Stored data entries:
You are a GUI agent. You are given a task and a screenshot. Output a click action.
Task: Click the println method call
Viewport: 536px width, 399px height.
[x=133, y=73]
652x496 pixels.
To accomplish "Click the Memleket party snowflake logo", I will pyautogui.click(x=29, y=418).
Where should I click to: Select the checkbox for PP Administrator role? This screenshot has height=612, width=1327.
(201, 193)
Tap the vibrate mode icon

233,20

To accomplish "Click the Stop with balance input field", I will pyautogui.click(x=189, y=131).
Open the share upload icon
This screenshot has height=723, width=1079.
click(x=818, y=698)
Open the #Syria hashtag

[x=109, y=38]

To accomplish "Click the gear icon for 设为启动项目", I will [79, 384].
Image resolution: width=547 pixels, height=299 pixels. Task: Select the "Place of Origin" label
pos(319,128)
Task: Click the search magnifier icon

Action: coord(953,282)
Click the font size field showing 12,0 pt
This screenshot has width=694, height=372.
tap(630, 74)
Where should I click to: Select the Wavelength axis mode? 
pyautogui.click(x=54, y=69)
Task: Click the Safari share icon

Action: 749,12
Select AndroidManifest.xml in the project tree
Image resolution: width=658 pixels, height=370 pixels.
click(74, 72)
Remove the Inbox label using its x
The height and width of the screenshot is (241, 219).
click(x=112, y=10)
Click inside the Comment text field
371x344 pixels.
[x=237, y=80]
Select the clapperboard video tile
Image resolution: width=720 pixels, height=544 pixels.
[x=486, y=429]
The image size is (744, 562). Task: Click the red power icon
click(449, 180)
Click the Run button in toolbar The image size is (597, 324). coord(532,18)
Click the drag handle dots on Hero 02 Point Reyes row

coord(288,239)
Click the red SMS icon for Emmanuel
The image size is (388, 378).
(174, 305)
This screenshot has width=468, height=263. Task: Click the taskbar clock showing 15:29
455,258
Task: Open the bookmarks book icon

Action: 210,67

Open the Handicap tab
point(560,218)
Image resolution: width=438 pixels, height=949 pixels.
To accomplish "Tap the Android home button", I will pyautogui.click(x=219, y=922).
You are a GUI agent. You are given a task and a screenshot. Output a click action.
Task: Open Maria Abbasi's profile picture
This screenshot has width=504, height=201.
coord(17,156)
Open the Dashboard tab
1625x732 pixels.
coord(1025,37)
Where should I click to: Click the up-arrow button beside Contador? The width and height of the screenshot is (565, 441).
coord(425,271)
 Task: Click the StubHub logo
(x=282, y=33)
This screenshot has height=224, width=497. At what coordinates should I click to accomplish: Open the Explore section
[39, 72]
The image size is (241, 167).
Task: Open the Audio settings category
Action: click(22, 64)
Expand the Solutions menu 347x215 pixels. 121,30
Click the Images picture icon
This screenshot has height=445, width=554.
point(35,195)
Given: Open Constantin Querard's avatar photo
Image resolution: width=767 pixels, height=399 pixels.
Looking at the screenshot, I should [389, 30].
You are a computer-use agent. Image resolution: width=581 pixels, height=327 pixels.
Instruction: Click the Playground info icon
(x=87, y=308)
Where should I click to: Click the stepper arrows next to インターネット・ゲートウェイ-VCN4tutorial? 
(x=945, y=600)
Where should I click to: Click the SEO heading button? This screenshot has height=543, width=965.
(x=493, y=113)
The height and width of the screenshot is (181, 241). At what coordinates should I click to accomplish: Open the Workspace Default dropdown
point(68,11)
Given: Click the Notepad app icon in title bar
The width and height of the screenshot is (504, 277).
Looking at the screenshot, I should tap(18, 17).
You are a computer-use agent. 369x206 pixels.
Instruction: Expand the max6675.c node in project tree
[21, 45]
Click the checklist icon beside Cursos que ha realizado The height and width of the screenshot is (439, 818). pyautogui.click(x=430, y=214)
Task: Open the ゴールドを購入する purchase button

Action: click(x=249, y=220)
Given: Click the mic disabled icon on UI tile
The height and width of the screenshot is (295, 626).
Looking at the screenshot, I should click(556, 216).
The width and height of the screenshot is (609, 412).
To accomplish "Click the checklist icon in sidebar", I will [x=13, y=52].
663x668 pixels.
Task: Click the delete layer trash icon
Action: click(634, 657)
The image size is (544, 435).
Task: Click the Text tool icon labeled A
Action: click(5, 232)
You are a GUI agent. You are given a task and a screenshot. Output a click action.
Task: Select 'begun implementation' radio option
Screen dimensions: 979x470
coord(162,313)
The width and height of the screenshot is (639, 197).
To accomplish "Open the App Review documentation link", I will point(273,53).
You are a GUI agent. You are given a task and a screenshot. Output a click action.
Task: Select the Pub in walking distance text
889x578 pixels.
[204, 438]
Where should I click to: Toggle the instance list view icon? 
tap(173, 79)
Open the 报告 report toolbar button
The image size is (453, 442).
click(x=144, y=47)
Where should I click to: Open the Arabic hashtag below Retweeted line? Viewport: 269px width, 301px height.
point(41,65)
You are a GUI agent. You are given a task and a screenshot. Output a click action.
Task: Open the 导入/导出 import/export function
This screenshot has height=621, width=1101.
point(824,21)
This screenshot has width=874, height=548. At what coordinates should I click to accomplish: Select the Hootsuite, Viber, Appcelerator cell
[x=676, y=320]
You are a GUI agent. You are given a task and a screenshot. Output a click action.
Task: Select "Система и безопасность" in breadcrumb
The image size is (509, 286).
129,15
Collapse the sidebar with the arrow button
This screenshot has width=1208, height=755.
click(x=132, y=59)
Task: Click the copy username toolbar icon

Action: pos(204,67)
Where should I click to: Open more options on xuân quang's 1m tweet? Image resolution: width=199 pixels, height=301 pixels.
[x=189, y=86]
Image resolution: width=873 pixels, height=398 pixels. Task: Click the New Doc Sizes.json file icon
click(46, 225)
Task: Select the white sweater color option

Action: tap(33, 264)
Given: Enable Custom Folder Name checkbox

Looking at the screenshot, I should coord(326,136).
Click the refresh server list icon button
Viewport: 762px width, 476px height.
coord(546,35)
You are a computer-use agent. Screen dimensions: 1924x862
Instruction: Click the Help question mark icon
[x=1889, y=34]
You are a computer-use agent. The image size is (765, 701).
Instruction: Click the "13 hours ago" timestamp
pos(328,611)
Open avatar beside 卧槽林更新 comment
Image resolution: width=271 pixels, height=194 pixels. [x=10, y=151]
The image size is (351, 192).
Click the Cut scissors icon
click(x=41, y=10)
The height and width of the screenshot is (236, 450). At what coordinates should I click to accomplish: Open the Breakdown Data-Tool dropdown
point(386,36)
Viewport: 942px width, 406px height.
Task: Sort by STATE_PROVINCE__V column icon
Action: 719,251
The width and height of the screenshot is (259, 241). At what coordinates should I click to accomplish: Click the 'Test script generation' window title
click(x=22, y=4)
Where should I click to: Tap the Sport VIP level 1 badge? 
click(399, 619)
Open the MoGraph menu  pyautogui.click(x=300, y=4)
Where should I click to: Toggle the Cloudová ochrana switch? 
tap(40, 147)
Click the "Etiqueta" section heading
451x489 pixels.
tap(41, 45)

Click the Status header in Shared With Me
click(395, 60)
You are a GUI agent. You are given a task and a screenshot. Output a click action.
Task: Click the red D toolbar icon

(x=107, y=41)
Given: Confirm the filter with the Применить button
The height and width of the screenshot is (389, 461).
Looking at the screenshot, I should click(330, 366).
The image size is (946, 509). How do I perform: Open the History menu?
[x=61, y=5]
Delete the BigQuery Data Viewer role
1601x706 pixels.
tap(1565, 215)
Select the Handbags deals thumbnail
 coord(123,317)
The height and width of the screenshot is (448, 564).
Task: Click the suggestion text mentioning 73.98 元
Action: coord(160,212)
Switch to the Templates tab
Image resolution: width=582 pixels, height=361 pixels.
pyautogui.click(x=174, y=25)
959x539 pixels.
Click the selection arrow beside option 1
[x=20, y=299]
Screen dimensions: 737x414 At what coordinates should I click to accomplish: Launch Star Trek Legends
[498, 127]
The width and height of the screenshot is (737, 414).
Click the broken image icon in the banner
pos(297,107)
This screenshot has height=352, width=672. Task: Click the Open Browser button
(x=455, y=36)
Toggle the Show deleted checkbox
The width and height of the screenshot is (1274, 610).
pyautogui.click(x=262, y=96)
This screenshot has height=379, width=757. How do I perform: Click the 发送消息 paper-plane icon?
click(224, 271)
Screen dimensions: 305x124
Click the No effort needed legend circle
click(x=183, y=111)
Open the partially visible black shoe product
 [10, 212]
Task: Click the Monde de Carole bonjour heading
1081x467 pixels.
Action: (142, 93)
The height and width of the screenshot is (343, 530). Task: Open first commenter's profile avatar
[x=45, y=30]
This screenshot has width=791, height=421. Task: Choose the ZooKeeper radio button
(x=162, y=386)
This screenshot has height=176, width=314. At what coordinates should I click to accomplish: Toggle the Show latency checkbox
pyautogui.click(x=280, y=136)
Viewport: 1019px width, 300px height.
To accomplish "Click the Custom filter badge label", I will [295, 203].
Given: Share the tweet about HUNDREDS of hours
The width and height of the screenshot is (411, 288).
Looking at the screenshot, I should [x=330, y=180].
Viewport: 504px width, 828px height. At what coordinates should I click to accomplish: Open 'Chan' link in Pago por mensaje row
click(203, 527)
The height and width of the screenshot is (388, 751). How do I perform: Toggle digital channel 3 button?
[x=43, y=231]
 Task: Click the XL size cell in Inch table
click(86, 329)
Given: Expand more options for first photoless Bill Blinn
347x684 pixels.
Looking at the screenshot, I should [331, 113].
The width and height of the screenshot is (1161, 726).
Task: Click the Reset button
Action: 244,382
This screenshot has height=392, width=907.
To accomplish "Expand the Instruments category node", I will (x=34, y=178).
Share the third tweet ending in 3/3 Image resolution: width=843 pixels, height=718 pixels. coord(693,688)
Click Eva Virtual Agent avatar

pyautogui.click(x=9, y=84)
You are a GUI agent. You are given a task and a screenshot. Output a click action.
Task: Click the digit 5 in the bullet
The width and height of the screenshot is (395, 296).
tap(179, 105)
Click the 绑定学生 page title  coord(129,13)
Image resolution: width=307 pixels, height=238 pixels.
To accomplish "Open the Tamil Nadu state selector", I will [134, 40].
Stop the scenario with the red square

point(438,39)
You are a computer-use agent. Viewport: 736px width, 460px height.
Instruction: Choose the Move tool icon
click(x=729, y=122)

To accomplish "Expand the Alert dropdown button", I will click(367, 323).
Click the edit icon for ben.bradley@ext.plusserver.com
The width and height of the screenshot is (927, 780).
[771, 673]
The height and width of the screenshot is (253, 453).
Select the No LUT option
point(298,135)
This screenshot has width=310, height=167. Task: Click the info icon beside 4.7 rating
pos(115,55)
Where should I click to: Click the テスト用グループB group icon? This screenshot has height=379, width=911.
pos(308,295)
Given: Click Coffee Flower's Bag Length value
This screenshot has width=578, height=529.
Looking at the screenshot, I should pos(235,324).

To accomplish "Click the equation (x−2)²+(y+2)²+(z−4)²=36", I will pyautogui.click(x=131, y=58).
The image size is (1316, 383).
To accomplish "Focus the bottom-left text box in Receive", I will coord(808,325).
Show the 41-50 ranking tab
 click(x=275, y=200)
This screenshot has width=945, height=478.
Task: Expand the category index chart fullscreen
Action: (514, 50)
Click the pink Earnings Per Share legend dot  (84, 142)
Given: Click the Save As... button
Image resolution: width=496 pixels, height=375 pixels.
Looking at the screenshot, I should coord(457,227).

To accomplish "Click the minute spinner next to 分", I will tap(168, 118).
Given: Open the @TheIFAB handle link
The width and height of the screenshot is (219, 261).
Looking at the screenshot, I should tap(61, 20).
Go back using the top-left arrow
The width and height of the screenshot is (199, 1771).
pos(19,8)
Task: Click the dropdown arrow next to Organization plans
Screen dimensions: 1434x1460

** TASK GOAL **
In the records above, some lines may contain the word "tile"; copy every one of them.

** FINISHED TASK **
Select the clapperboard video tile
Given: Click the mic disabled icon on UI tile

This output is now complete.